We loved each other. We enjoyed each other. We spoke of things near and far, deep and frivolous. We introduced each other to new authors and film-makers and had strong feelings of genuine affection.
She saw the disaster coming before I did. She had wizened eyes; she'd been single for a couple of years whereas I was fresh off the production line.
It came suddenly. One day in the kitchen, mid-breakfast, she turned around with tears in her eyes and said, "Are you sure about this? It's too early for you. You haven't experienced what it is to be alone yet, to be single." Tears streamed down her cheeks.
I protested. We were happy, weren't we? Everything was going swimmingly. But she was right.
Coming out of a divorce -- especially after 17 years -- is like stumbling forward in a half-stupor, blind to what would be obvious to a child. You look the same as you did. You can function. But everything you hear is filtered through the background music of your long marriage.
Everything you see is filtered through multi-colored glasses -- first the dim rose of nostalgia, then the fuscia fury of injustices, now the blinding white light of possibility. After a divorce, you are walking through a hall of broken rear-view mirrors. Nothing is as it seems.
In retrospect, I should have waited longer than a month after the split to start a new relationship. It takes time for nostalgia's glow to loosen its grip on your heart, for fury's fire to fade into forgiveness. It takes time for hope's innocent balloon to settle back to Earth.
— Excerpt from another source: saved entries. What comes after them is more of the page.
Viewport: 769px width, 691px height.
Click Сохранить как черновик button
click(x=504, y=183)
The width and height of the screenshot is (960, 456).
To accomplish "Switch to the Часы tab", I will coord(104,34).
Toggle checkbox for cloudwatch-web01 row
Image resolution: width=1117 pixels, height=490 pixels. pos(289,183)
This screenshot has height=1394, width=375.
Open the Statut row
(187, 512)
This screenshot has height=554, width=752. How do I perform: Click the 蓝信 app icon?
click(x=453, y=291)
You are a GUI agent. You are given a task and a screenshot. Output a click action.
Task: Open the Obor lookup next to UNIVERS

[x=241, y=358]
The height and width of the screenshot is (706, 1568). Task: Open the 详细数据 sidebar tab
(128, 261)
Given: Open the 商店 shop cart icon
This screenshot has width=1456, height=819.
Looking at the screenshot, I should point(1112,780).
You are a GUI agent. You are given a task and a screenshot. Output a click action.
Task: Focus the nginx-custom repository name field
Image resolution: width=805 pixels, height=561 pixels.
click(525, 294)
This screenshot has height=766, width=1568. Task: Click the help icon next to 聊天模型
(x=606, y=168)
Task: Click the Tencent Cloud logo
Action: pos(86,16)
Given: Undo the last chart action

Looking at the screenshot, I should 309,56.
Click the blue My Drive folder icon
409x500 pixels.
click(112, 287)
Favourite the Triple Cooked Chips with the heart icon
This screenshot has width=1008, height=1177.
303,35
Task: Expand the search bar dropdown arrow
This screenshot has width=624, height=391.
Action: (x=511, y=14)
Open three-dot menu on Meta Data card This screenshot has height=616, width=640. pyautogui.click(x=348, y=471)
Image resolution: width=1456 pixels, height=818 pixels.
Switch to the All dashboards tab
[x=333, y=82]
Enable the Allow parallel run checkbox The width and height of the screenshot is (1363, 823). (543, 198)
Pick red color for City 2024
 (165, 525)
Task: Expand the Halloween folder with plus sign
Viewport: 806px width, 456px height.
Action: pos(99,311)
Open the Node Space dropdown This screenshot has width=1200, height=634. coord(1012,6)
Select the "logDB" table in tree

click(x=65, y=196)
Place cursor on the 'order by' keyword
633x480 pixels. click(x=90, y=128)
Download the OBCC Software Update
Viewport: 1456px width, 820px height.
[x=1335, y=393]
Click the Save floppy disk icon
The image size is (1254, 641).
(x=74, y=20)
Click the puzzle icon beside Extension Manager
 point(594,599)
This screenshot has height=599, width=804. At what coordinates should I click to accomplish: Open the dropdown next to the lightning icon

The rule of thumb is that you need half the number of years that you've been married to heal before you begin a new monogamous relationship. That seems a bit drastic. After all, life's short. And nights, I quickly discovered, are long.
A solid eight months to a year before settling into a new relationship would have been more fair -- fair both to my raging, weeping, soaring, confused heart, and also to my new friend.
So here's my prescription: Take a breath. Or, better yet, take five thousand.
Reconnect with your inner thoughts and see if you can maintain one identifiable feeling for longer than ten minutes before grief, spite or anger come galloping in to trample your clear thinking.
Come to like yourself again, free of your former spouse's opinion. Forgive yourself for failing at all your youthful dreams of having it all. Nobody gets to have it all. But if you play your cards right, you can get some.
Only after you are resituated in your new life and comfortable with your new self, then you may find a partner who will love the real you.